* **PROBLEM DETAILS**:
Whenever a line in the entries below contains "Católica", copy that line.

[SOURCE MATERIAL Boundary: Start]

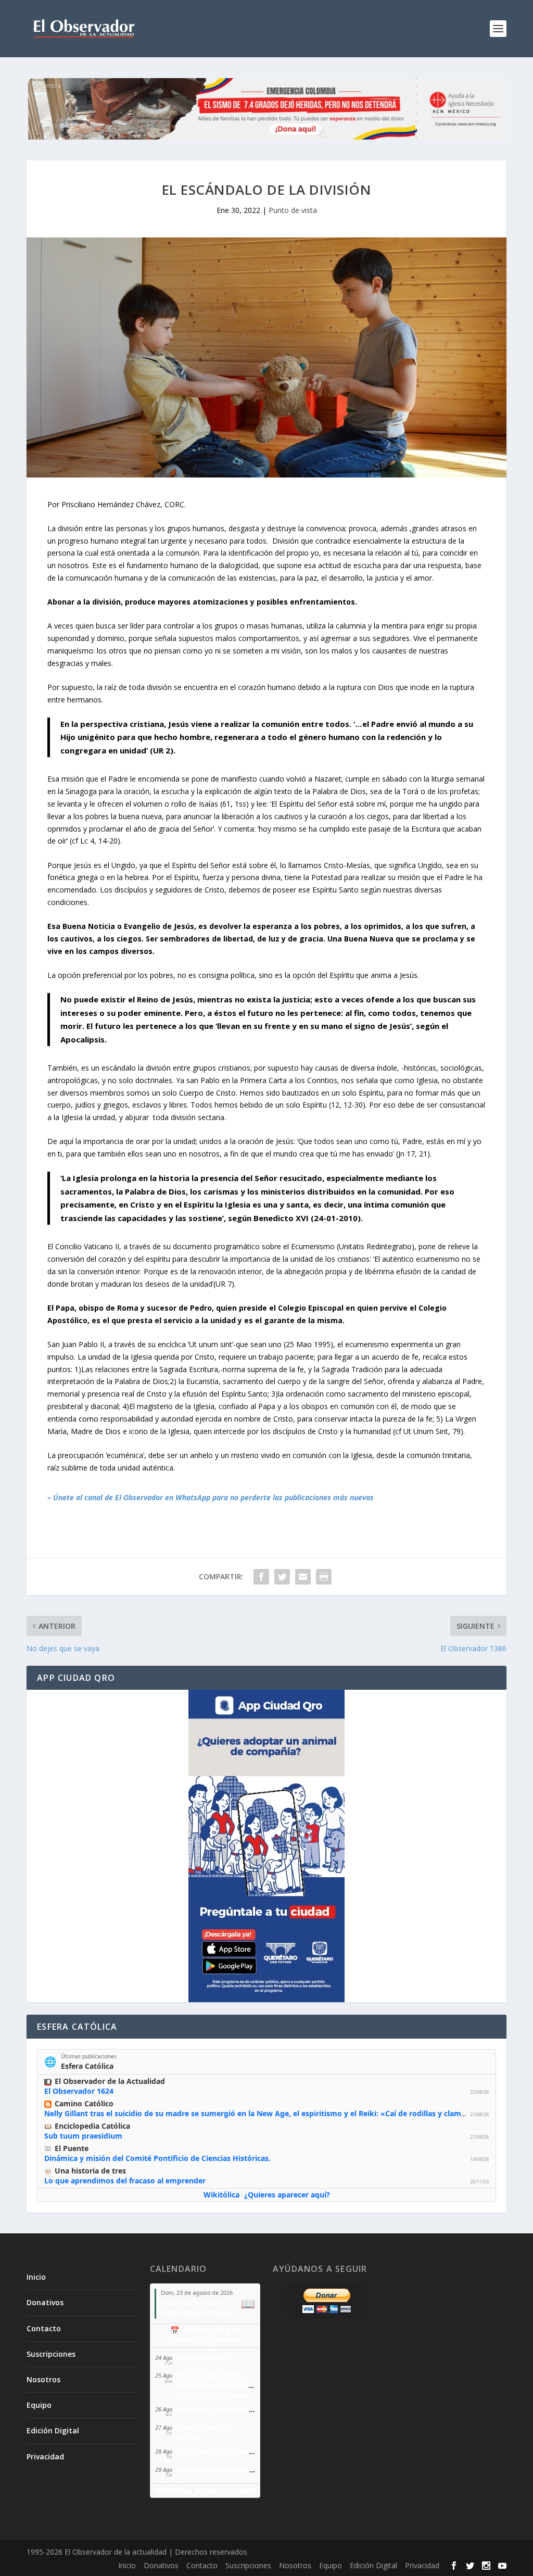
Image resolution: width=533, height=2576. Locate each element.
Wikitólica (221, 2195)
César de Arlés (200, 2427)
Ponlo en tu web (225, 2490)
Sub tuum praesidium (83, 2136)
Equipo (39, 2405)
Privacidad (45, 2456)
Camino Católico (84, 2103)
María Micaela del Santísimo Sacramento (248, 2385)
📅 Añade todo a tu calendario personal (205, 2335)
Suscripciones (51, 2354)
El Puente (71, 2148)
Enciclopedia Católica (92, 2126)
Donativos (45, 2302)
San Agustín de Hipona (216, 2451)
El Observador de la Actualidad (110, 2081)
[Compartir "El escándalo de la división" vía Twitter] (282, 1576)
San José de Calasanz (212, 2394)
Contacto (44, 2328)
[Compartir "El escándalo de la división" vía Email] (303, 1576)
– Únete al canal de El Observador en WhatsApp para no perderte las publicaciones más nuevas (210, 1497)
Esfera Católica (87, 2066)
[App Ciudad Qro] (266, 1846)
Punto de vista (293, 210)
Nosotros (43, 2379)
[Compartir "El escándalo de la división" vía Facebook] (261, 1576)
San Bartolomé (202, 2358)
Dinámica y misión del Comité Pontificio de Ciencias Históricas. (157, 2158)
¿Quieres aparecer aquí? (287, 2195)
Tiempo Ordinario (192, 2303)
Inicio (36, 2277)
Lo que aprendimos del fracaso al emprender (125, 2180)
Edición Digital (53, 2430)
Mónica (188, 2437)
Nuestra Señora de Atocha (222, 2469)
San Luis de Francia (209, 2375)
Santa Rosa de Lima (196, 2313)
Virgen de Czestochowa (217, 2409)
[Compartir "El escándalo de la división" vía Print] (323, 1576)
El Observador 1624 (78, 2091)
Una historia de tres (90, 2171)
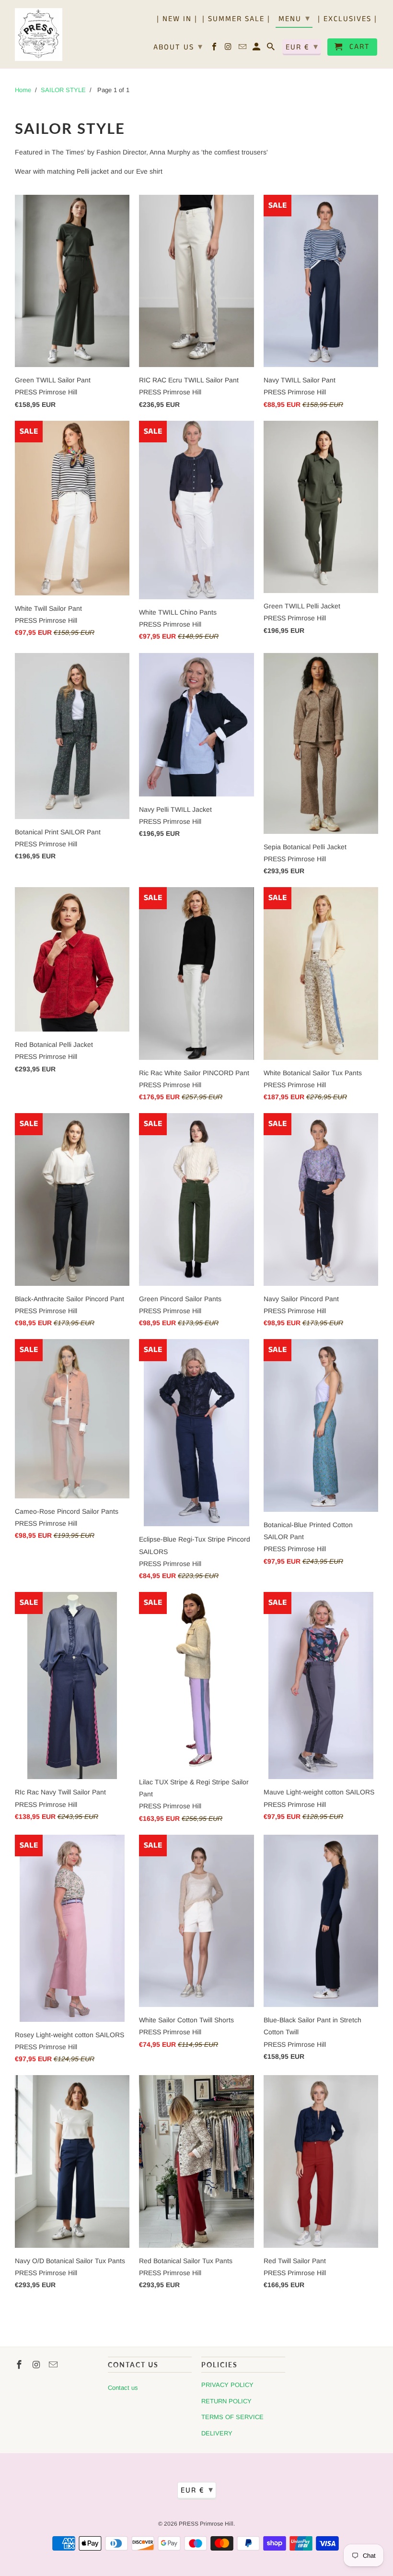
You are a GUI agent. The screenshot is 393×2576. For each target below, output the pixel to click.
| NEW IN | (177, 19)
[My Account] (257, 49)
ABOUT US (178, 47)
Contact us (123, 2387)
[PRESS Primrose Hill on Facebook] (215, 49)
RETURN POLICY (226, 2401)
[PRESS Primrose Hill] (39, 34)
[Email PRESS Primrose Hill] (243, 49)
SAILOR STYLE (63, 90)
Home (23, 90)
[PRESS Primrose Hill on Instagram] (229, 49)
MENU (294, 18)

[SOURCE MATERIAL Boundary: End]

* **EXERCISE RESPONSE**:
Enciclopedia Católica (92, 2126)
Esfera Católica (87, 2066)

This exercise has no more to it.